Klara and The Sun - Kazuo Ishiguro Sub Heading
Klara and The Sun is the story of an Artificial Friend who is exposed and learns about the complexities of the human heart.
The story begins with the reader being introduced to the store that the various “AFS” reside in, in this store we are met with various different personalities that accompany the “AF” store. From the conversations had inside the store we can see that the AF’s still lack various aspects of humanity, regardless of this deficiency Klara shines for her observatory skills often obsessing over minute details of the everyday human life that she observes in here rotational time at the front of the showcase of the store.
It is in these various interactions that the readers are exposed to the various themes associated with the book, Klara contemplates over the absurdism of two taxi drivers fighting one moment and patiently waiting at a red-light next moment. The idea of the feeling of hatred to the point of violence shakes Klara to her robotic core and produces various intrusive thoughts on the possibility of her ever feeling that same way with her closest AF friend.
These types of seemingly small human interactions often lead to various thought-provoking insights from Klara as she embarks on her journey to provide comfort for her teenager. A teenager that after a patient few meetings finally takes Klara home.
As Klara adjusts to her new life, we notice how she begins to analyze the complex situation she is put in. Her teenager is awfully sick, often only being able to stay in bed for days and the mother is often seen on the border of an emotionally collapse, having to juggle a sick child and her assumed executive level position at her work. Klara begins to pick up themes of death and love through her various encounters and even her own mind as she contemplates Josie, her teenager’s death.
As the story goes on, we are met with various character such as Rick who is Josie’s best friend and Klara learns of the couple’s plan to get married together in the future. A plan Klara is on board and sees it as a goal.
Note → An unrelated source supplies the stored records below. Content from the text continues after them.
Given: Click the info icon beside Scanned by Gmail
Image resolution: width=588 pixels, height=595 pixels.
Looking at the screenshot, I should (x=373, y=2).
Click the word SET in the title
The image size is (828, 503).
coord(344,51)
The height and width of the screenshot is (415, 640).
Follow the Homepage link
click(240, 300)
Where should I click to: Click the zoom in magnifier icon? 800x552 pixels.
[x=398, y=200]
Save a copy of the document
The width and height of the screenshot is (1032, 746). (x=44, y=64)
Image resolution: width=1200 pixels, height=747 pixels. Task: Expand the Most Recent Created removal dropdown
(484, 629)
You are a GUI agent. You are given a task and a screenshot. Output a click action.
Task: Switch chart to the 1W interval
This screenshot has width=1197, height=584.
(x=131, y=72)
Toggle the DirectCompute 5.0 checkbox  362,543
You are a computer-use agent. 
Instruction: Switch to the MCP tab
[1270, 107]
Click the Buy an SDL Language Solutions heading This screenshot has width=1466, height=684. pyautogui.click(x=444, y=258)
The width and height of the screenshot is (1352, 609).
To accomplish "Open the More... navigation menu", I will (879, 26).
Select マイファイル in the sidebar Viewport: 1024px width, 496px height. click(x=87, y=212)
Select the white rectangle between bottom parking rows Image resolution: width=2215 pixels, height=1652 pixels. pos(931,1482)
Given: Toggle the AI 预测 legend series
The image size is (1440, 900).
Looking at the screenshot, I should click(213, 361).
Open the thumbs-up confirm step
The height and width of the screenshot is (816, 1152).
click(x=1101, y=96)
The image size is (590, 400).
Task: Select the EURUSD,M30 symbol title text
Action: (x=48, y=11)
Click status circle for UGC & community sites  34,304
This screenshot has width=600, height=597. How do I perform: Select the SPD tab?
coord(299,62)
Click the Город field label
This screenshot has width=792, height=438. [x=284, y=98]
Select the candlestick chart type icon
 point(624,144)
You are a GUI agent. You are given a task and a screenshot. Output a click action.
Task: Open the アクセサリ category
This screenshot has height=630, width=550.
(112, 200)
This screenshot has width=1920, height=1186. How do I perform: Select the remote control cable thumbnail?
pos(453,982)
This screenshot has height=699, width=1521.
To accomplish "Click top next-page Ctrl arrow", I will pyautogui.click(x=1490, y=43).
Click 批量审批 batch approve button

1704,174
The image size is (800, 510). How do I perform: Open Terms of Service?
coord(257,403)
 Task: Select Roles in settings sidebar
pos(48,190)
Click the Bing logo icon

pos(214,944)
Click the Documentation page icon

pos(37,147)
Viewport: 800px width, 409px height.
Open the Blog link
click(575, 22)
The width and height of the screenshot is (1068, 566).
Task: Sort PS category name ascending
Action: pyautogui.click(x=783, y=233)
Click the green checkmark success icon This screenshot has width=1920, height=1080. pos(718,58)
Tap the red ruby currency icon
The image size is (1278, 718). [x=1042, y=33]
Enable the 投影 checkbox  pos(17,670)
Rick seems to be a smart child that with a reader’s inference can conclude that was never genetically modified as the other lifted children. With this crutch Rick and Josies plan is put under strain, Rick while being very gifted is not lifted thus, he will struggle to get into a respectable school unlike Josie. This is not the only hinderance to the plan, Josies health is deteriorating throughout the story, to the point that her mother with the aid of a Mr. Capaldi and the fear of losing another child, decide to create a sort of shell of Josie’s figure. A shell that Klara learns that she will occupy if Josie happens to pass.
The mother’s plan was foreshadowed in various parts of the book, When Klara was being interrogated by the mother in the process of buying an AF she has Klara perfectly recreate Josies walk, When Josie was too sick to attend a planned family gathering, Klara took her place and the Mother had Klara roleplay as Josie for a few touching but eerie moments as they embraced for the first time. Klara is at hesitant but agrees to go ahead with the plan to replace Josie, However Klara knows that she has one trick under her sleeve to ensure Josies survival, The Sun.
The Sun
Klara is powered by solar power and thus sees the Sun as a higher being that provides nutrients and light to the world. She notices how it disappears but always returns on a scheduled time. Klara has even witnessed it bring back a beggar and dog from death. In reality the beggar might have been intoxicated, thus not moving at all but in the eyes of Klara, the beggar and dog had died and lied dead until the Sun finally glossed over them with its nutrient filled sunlight. To an outsider this will seem like a divine miracle from the Sun and Klara sets out to recreate just that.
The Heart
Mr. Capaldi (when talking to the mother) asserts that the troubled mother should not worry about this new copy of Josie as humans have nothing unique or underlying about them. We only have our impulses and desires that can be scientifically proven and transferred over. Yet Klara realizes that the scientist was searching in the wrong place, for it was not in Josie’s heart that housed something special but, rather inside the love, the other character had for her. (Mother, Father, Rick, Housekeeper)
During an earlier scene We have Klara and the Father describing the aspects of the human heart, The father in a poetic sense describes the Heart as an intricate room with many floors and rooms within rooms, He argues that learning Josies heart will be a difficult task given the complexity of the environment.
Klara, the logical thinker, argues that while the room will be complex, it is finite and if the time comes she will complete her task of learning Josies innerworkings and successfully replicate her heart.
In the end Klara realizes that she could have never achieved this feat, as I said earlier, she could have perfectly replicated Josies Heart, but that uniqueness hidden inside the love other people had for her would be impossible to replicate.
The book ends with a bittersweet moment highlighting that all good things must come to an end, without spoiling too much, Klara reminisces on her memories and her journey with her Teenager.
Overall, this was a very wholesome and at times eerie read, it was thought provoking at times especially given our narrators limited understanding of the world, so we are learning about this world Kazuo built together with Klara.
I believe this is a great read for anyone interested in the field of Artificial Intelligence and its potential applications, this shows more on the everyday low-level use of the technology.